Cuando aquella mañana, Catalina salió de casa, no lo hizo con mucha convicción; llevaba dos meses repartiendo currículums por las empresas y no había recibido respuesta alguna; así que estaba dispuesta a trabajar en lo que fuese, todo menos seguir malviviendo con la precaria pensión de su madre, ya que las dos mujeres, apenas conseguían llegar a final de mes.
Y cuando vió aquel anuncio en el periódico:"mujer joven, se busca para restaurante," no se lo pensó dos veces y decidió probar suerte.
Bien es cierto que ella, auguraba para sí, un futuro mucho más prometedor; pues aunque pobre, tenía porte de princesa y unos remarcables aires de grandeza, que como su madre siempre decía; "a saber a quien diablos habrá salido."
Se dió el visto bueno a su indumentaria, y se encaminó hasta la dirección que llevaba anotada en la agenda.
Ya, cuando se bajó del autobús, tuvo una extraña sensación de desarraigo; todo estaba muy solitario, y lo más extraño era que aquel sitio parecía estar cerrado a cal y canto y no obsevaba ningún tipo de movimiento, cosa inusual, porqué era verano y un restaurante situado en un barrio marítimo.
Estaba a punto de volver a la parada del bus y regresar a su casa, pero Catalina que siempre fue imprevisible, se vió de pronto en frente del edificio y llamando al timbre; advirtió asomarse desde la ventana del piso superior, a un tipo bastante mayor y de aspecto vulgar, que se quedó prendado en cuanto la vió y le dijo desde arriba que esperase un momento.
Catalina que siempre fue muy coqueta, sacó del bolso su espejito y sonrió al comprobar que el comentario que le había oído murmurar al tipo por lo bajo, era cieto y que sería pan comido conseguir el trabajo.
Ella, siempre tan segura de si misma y capaz de controlar cualquier situación, no dudó en entrar, a pesar de que el hombre le doblaba la edad y cualquiera hubiera notado en él, una bipolaridad bastante evidente.

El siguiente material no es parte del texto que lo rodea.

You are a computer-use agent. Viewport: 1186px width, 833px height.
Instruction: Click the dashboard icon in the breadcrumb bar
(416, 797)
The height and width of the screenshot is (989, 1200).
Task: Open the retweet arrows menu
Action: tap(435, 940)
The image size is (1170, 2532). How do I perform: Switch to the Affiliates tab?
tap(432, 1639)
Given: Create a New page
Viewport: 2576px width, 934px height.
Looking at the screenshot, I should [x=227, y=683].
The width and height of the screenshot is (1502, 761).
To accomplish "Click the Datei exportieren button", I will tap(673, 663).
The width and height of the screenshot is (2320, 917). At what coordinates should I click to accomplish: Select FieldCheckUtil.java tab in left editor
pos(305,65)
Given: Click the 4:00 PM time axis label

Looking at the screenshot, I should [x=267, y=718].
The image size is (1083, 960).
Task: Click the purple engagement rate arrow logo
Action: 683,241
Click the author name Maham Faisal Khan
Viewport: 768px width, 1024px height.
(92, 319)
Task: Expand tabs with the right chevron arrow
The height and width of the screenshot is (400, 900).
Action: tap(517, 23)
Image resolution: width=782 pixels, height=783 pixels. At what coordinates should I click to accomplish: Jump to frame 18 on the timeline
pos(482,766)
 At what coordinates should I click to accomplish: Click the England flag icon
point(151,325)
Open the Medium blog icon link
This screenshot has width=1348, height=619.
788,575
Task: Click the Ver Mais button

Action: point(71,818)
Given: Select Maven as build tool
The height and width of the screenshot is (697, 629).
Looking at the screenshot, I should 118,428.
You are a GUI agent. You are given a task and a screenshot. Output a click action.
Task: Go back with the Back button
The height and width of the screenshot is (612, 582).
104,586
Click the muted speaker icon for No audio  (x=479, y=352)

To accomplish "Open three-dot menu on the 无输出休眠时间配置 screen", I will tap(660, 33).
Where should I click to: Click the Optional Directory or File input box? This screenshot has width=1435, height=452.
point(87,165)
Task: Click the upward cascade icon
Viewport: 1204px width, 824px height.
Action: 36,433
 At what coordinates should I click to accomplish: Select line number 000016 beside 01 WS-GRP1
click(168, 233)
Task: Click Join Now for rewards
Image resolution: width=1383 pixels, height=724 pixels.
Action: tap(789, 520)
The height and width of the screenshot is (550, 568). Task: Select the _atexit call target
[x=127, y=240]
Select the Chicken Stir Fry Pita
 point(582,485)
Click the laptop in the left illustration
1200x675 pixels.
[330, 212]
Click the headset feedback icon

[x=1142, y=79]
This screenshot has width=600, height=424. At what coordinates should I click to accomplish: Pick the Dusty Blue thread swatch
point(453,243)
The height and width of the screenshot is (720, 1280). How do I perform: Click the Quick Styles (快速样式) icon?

Ya de niña le gustaban los juegos arriesgados; todos los veranos se iba un mes a casa de sus abuelos, más por imposición familiar que por propia iniciativa, pero en vez de jugar con sus amigas del pueblo, a ella le gustaba provocar al anciano vecino de estos, que aunque ya peinaba canas, siempre había sido un vicioso empedernido; para ella sólo era un juego inofensivo, entraba de puntillas en la casa del anciano y dejaba la puerta abierta, se acercaba a él muy lolita y juguetona, el viejo se ponía a cien en cuanto la veía y comenzaba a tocarse sus partes, en cuanto trataba de agarrarla, ella se echaba a reir a carcajadas y salía corriendo de allí, este ritual torturaba al anciano vecino, que vivía sólo y tampoco tenía nada mejor en que pasar el tiempo.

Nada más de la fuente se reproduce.